The chronology of this transaction is quite complex.  

Mapeley acquired a 27-strong portfolio of assets, dubbed the Delta portfolio, for £217.2m financed with a £152m club loan led by Heleba.  RBS, ING Real Estate Finance and Handelsbanken also participated in the original facility in March 2008.

RBS’ share of the loan was parcelled up in the Project Isobel loan portfolio which Blackstone acquired. Alongside ING and Handelsbanken, Blackstone worked out the bulk of the 27-strong portfolio, leaving just the Cardiff data centre, let to BT whose lease expires in January 2020, and a vacant office building in Gosforth, Newcastle.

The lending consortium appointed Allsops to sell the data centre last year with a number of bids being received throughout this year, at prices ranging from £27m up to £43m. The central deal to execute in this transaction is to re-gear BT’s lease, preferably on a 20 to 25 year lease.

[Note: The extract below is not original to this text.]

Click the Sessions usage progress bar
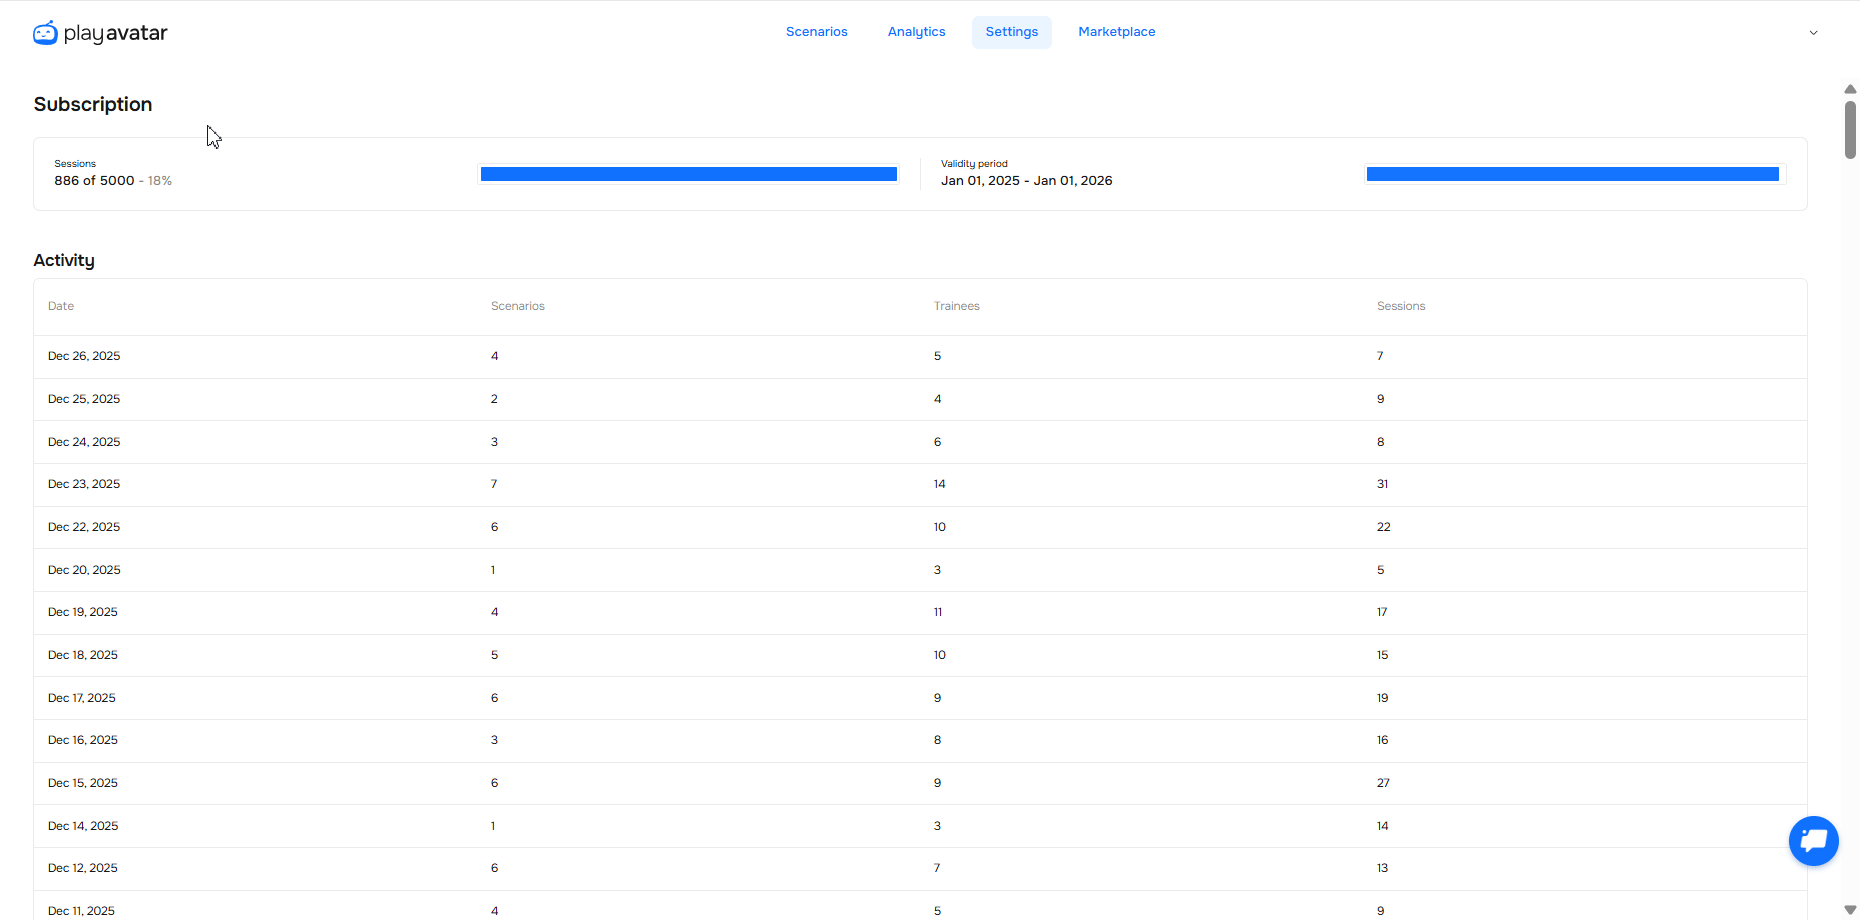Screen dimensions: 1860x920 (x=688, y=174)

However, BT has been unwilling to commit to a new lease and has insisted to lenders, and prospective buyers, that the centre is non-core to its business.  

The data centre is comprised of 30,000 sq ft of office space and a 40,000 sq ft data centre. The annual rent was £3.8m and the lease expires 6 January 2020.

Following a number of bids which failed to close, Blackstone opted to sell its approximately 25% interest in the club loan – for which the unpaid loan balance had fallen to £73.4m – to Park Street Advisors, the private equity fund founded by Pradeep Pattem.

Park Street’s price for the nominal £18.35m loan was below the proportional value that the asset has now traded for, CoStar News understands.  

In addition, the loan has £20m in swap liabilities, taking gross liabilities to £93.4m.  Park Street’s activist role in buying the defaulted loan extended to offers for Heleba’s majority stake, but no deal concluded.

Running concurrently was Allsop’s sale effort of the direct real estate, which ultimately concluded in the CAM Capital purchase, financed by debt fund ICG-Longbow.

It is believed that if CAM Capital is able to secure the BT lease re-gear, the value of the data centre will significantly rise but this could take more than three years to develop, if at all. If Cam Capital is successful in this respect, the currently high LTV would of course fall substantially.

As part of its negotiation with Blackstone for the 25% stake in the legacy Delta Loan, Park Street also acquired Blackstone’s interest in the vacant Gosforth office.